Description of the task
Output must match the data below exactly from its first line through the line that contains "Image resolution: width=1568 pixels, height=572", with no other line.

• • • • •

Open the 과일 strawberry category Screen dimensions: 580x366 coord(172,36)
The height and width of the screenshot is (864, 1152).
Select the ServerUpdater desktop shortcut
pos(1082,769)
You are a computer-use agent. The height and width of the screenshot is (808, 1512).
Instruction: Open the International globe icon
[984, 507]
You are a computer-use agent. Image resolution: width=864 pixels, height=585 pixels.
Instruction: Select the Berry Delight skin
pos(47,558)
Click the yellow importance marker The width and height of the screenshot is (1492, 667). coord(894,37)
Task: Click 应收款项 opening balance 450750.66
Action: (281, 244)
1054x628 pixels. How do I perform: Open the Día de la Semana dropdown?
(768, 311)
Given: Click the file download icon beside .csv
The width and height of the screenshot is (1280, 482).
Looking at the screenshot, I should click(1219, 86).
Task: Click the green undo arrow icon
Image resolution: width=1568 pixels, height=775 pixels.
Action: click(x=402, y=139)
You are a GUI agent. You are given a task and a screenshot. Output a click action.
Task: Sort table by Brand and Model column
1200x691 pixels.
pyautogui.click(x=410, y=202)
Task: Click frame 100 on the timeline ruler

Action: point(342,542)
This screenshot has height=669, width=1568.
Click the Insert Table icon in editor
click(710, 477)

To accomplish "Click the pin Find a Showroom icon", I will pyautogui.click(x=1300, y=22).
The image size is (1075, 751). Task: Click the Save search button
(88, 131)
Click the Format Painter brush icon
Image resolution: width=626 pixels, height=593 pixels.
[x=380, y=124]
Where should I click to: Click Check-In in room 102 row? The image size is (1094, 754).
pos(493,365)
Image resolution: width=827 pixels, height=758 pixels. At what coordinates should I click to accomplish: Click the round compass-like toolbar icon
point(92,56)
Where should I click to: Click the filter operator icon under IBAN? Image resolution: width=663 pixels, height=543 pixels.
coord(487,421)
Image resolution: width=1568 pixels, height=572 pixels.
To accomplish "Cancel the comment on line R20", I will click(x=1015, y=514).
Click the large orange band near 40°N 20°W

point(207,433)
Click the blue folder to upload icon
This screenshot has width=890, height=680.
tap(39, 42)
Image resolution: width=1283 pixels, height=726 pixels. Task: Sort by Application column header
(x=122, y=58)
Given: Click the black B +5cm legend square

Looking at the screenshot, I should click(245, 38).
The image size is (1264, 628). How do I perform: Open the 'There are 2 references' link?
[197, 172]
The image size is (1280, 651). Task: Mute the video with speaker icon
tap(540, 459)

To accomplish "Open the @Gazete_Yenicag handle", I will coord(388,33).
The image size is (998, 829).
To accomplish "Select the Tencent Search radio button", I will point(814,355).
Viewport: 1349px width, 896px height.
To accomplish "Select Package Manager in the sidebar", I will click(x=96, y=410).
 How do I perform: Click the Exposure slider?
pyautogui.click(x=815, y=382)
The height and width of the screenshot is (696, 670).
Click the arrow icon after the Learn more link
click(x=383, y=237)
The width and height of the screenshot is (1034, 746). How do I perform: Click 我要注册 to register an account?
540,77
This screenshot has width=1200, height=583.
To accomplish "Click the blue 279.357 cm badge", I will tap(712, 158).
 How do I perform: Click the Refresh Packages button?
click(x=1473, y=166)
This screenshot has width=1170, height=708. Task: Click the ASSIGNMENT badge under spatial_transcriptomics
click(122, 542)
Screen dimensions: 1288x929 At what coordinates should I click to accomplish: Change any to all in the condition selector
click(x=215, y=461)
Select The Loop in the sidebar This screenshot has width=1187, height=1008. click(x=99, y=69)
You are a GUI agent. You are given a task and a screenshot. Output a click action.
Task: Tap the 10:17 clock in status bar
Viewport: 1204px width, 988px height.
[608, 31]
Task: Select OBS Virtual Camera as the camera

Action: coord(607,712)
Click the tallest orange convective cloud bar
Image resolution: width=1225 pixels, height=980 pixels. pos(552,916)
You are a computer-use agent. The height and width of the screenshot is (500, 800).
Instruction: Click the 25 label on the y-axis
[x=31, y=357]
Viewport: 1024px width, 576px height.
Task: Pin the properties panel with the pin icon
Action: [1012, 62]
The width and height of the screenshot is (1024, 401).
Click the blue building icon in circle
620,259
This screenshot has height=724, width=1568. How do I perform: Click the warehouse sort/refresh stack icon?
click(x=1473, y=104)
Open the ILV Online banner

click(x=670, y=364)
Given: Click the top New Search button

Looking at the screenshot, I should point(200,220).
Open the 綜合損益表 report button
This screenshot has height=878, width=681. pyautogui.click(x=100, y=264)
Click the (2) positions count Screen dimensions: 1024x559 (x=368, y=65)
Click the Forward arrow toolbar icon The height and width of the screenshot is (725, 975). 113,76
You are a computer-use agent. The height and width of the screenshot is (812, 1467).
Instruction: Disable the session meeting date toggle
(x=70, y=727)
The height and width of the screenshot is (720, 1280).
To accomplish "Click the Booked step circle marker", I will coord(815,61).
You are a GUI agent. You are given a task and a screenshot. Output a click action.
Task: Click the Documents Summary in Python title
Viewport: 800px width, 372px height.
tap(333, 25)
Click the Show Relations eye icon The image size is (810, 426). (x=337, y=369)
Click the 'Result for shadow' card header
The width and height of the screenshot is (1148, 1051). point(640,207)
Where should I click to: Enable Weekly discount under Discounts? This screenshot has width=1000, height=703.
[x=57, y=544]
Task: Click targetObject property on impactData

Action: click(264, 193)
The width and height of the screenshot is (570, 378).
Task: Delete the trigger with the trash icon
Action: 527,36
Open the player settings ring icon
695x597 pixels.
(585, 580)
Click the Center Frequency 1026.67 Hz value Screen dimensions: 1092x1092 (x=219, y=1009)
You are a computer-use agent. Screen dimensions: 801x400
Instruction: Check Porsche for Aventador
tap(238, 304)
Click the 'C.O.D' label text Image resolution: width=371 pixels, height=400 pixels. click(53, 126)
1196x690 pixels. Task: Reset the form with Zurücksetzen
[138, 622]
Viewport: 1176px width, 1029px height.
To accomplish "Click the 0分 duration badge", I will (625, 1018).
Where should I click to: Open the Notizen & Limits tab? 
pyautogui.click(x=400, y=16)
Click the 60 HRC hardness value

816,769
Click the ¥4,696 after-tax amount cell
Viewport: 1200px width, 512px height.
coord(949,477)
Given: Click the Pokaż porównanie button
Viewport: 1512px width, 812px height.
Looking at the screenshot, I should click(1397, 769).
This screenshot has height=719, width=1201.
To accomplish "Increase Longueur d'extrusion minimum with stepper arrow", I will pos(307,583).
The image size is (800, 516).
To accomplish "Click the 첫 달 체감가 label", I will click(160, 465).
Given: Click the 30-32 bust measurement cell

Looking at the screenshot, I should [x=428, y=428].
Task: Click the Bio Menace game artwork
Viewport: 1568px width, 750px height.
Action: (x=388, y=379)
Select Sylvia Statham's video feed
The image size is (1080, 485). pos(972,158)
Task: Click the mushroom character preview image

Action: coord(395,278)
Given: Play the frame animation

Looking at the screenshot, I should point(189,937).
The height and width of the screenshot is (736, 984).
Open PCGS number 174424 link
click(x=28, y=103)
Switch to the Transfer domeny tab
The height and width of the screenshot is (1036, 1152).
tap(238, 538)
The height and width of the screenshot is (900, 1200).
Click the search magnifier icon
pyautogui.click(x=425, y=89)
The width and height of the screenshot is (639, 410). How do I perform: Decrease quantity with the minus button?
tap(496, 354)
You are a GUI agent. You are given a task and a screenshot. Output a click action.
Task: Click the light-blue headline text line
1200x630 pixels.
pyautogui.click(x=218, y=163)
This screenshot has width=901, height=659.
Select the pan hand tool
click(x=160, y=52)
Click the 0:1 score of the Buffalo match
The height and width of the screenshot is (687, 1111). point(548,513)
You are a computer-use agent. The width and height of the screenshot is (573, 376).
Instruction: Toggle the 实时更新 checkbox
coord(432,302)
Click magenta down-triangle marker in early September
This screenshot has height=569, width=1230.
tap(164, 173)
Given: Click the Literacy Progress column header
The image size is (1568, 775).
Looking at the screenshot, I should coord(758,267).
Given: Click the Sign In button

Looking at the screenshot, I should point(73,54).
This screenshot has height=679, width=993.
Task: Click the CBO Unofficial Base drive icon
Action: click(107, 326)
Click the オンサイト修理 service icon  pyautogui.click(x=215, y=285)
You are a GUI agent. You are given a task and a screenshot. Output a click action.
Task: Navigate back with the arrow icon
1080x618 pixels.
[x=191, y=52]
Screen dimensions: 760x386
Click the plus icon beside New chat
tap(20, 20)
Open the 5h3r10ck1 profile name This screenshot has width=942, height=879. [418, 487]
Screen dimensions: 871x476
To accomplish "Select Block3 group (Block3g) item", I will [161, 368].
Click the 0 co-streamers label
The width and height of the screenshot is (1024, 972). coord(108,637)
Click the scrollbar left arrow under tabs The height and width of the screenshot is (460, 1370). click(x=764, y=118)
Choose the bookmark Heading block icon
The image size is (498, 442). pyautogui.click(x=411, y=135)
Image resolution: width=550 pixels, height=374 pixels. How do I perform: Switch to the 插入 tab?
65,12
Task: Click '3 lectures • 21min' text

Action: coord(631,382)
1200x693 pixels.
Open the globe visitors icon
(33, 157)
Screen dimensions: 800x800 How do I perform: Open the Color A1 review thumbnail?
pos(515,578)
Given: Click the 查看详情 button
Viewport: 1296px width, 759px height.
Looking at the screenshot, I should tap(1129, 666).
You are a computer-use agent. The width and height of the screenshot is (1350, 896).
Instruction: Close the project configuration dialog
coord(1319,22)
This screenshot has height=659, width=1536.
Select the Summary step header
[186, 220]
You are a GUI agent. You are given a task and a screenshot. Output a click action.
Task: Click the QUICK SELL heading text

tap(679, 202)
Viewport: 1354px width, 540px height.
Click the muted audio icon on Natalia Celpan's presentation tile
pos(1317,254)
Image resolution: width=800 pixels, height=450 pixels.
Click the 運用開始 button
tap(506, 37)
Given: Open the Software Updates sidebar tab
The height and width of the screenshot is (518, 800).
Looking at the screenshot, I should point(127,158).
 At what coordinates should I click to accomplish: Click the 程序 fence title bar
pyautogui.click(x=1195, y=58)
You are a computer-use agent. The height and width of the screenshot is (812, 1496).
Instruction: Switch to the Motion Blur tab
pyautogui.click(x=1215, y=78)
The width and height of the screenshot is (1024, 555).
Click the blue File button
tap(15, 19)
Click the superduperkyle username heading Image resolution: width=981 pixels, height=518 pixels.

• • • • •

Problem solution
Open the 과일 strawberry category Screen dimensions: 580x366 coord(172,36)
The height and width of the screenshot is (864, 1152).
Select the ServerUpdater desktop shortcut
pos(1082,769)
You are a computer-use agent. The height and width of the screenshot is (808, 1512).
Instruction: Open the International globe icon
[984, 507]
You are a computer-use agent. Image resolution: width=864 pixels, height=585 pixels.
Instruction: Select the Berry Delight skin
pos(47,558)
Click the yellow importance marker The width and height of the screenshot is (1492, 667). coord(894,37)
Task: Click 应收款项 opening balance 450750.66
Action: (281, 244)
1054x628 pixels. How do I perform: Open the Día de la Semana dropdown?
(768, 311)
Given: Click the file download icon beside .csv
The width and height of the screenshot is (1280, 482).
Looking at the screenshot, I should click(1219, 86).
Task: Click the green undo arrow icon
Image resolution: width=1568 pixels, height=775 pixels.
Action: click(x=402, y=139)
You are a GUI agent. You are given a task and a screenshot. Output a click action.
Task: Sort table by Brand and Model column
1200x691 pixels.
pyautogui.click(x=410, y=202)
Task: Click frame 100 on the timeline ruler

Action: point(342,542)
This screenshot has height=669, width=1568.
Click the Insert Table icon in editor
click(710, 477)

To accomplish "Click the pin Find a Showroom icon", I will pyautogui.click(x=1300, y=22).
The image size is (1075, 751). Task: Click the Save search button
(88, 131)
Click the Format Painter brush icon
Image resolution: width=626 pixels, height=593 pixels.
[x=380, y=124]
Where should I click to: Click Check-In in room 102 row? The image size is (1094, 754).
pos(493,365)
Image resolution: width=827 pixels, height=758 pixels. At what coordinates should I click to accomplish: Click the round compass-like toolbar icon
point(92,56)
Where should I click to: Click the filter operator icon under IBAN? Image resolution: width=663 pixels, height=543 pixels.
coord(487,421)
Image resolution: width=1568 pixels, height=572 pixels.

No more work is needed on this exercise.